→ Activity
Which lines in the records below mention the word "computer"? Copy each one out.

→ Saved data entries
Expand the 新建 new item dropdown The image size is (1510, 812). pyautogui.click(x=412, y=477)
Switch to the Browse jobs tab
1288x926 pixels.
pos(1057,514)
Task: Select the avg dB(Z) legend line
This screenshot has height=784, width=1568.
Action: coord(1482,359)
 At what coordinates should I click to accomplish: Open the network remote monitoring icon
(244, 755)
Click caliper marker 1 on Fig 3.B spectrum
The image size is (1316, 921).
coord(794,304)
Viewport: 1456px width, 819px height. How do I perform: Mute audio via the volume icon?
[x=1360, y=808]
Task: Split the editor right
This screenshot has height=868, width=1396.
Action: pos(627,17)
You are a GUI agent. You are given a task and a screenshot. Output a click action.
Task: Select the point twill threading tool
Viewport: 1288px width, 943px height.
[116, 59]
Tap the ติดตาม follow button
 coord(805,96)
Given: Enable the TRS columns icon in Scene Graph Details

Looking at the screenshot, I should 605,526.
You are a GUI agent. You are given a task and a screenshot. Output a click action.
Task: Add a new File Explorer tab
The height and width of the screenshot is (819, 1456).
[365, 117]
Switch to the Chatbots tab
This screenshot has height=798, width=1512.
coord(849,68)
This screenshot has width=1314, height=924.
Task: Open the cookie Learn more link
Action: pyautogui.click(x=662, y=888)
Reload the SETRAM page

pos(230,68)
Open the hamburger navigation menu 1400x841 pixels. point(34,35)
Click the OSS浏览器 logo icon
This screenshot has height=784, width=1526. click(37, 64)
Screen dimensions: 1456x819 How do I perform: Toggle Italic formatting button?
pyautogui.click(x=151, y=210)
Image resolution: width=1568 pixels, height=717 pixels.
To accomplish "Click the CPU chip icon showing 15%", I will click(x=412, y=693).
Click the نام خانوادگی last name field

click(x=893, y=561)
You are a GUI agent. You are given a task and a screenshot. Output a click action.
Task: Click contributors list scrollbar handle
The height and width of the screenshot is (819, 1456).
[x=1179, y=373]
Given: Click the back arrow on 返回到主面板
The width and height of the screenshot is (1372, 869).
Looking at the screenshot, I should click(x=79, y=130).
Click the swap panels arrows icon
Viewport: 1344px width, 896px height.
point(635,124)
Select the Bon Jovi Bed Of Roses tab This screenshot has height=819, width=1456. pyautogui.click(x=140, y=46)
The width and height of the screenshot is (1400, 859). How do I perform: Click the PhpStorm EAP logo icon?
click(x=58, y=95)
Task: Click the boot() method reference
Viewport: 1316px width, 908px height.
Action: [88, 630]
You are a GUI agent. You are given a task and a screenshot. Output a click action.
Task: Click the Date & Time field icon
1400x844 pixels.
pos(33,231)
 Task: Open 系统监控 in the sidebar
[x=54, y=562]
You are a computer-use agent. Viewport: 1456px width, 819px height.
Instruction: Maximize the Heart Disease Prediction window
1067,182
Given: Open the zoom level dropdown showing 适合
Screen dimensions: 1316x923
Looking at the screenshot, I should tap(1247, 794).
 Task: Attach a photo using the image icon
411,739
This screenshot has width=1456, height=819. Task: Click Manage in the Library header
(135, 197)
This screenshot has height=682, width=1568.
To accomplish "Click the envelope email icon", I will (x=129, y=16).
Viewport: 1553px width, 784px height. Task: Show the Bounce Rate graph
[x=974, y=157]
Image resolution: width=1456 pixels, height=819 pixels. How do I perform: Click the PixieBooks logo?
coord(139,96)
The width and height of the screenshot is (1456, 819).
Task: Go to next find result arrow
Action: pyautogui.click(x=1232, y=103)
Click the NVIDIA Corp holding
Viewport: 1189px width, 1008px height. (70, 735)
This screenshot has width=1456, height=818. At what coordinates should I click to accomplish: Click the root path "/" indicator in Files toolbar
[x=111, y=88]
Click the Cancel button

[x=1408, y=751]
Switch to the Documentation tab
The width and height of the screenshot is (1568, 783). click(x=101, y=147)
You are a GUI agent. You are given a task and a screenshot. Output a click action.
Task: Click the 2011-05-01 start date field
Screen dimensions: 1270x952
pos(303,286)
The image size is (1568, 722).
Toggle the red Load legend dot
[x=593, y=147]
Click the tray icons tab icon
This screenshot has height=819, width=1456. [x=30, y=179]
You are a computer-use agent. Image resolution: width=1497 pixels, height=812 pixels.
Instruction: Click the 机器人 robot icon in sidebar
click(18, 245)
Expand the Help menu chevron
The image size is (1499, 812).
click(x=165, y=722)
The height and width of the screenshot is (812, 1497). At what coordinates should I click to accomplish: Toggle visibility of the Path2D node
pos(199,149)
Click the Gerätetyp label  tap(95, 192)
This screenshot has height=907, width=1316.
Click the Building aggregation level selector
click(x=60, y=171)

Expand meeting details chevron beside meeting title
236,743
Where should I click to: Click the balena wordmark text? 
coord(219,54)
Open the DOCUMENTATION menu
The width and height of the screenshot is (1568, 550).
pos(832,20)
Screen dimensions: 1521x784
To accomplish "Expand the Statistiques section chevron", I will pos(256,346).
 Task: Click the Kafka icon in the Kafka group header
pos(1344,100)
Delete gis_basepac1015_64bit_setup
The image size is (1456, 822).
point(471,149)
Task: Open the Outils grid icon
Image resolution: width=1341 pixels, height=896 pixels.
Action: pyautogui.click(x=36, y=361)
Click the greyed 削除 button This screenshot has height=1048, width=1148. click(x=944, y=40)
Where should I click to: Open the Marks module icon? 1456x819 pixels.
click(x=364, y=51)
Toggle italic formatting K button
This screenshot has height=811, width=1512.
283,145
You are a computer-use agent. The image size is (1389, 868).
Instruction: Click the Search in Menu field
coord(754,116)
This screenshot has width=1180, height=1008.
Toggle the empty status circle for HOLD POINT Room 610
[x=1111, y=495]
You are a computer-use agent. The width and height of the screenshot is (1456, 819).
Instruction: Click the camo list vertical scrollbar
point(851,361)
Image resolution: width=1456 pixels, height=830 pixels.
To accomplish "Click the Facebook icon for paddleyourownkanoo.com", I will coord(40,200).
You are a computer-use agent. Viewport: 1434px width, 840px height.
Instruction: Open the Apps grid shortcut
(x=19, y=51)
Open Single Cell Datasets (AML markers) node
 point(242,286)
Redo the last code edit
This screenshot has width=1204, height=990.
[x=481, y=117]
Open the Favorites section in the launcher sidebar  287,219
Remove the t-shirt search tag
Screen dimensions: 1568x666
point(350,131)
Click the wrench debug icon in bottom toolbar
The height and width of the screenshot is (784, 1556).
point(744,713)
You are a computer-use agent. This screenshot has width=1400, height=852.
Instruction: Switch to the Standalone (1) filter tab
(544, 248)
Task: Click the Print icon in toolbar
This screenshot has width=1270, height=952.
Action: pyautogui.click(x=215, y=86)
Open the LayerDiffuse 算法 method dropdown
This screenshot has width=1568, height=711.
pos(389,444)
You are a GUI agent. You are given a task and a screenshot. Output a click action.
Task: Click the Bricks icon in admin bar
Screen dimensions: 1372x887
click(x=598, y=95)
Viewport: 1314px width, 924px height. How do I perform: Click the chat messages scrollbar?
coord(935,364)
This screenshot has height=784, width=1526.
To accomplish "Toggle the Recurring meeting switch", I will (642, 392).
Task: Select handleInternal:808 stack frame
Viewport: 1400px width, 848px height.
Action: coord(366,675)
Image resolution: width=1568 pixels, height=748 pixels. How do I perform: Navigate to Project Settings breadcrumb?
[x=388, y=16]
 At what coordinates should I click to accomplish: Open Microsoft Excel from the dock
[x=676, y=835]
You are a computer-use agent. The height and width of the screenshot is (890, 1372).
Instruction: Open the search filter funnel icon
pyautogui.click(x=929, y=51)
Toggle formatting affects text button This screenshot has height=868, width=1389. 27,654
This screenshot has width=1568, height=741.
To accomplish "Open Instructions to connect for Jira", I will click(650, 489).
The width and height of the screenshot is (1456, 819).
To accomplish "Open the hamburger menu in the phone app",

→ Your solution
You are a computer-use agent. Viewport: 1456px width, 819px height.
You are a computer-use agent. Image resolution: width=1497 pixels, height=812 pixels.
You are a computer-use agent. The image size is (1389, 868).
You are a computer-use agent. The width and height of the screenshot is (1456, 819).
You are a computer-use agent. Viewport: 1434px width, 840px height.
You are a computer-use agent. This screenshot has width=1400, height=852.
You are a computer-use agent. The height and width of the screenshot is (890, 1372).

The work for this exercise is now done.